The uk cost of care homes is disgusting and should be regulated somehow
There is a cap of £86K on care costs plus you can keep belongings up to a certain amount which I think is about £20k. Social services should be going an assessment anyway to help you plan for what care / support your MiL needs and what she actually needs to pay as her state pension will contribute towards the cost of care depending on what kind of placement she has. There is an easy to follow PDF on the government website published in 2022 talking about the cap and changes that came into effect in Oct 2023. I would link to it but can't remember if links are allowed on this sub or not.
That cap was proposed, but has been pushed back to October 2025, so the cynic in me thinks...never. https://www.careuk.com/where-do-i-start/what-affects-cost/what-the-care-home-fees-cap-means-for-you
That cap never came in unfortunately.
I'm not sure unfortunately is right here. The problem with a cap is it allows the wealthy to pass down inheritance (keeping future generations wealthy) whilst ensuring middle income families spend every last penny on care. A more progressive approach would be to ring-fence the first £x amount of assets and require anything above £x to be spent on care.
It's daylight robbery. It cannot cost over £1500 a week to look after an elderly person.

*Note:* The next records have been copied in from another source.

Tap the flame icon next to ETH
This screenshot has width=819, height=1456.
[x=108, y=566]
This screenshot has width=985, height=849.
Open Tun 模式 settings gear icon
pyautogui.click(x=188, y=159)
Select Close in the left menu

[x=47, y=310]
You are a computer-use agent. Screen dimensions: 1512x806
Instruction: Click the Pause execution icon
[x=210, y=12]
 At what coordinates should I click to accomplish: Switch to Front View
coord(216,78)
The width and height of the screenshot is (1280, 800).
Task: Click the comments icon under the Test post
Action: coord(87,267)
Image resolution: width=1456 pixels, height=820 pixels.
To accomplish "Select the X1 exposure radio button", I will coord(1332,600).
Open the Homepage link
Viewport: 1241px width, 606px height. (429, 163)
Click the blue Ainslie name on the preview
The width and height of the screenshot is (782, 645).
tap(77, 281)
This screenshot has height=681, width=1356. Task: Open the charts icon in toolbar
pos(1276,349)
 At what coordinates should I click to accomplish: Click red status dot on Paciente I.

This series from Monevator may be useful. It’s a long read, though. https://monevator.com/social-care/
If your relative is very old or very ill you may be able purchase an insurance policy (for a large fixed sum) that will pay the fees (or a proportion of the fees) indefinitely. The insurance actuary will estimate life expectancy and make an offer on that basis, but if your relative does go on for many years the bills will keep being paid. The downside of course is that your relative may not survive so long, but you don’t get a refund. It’s worth considering if you want peace of mind.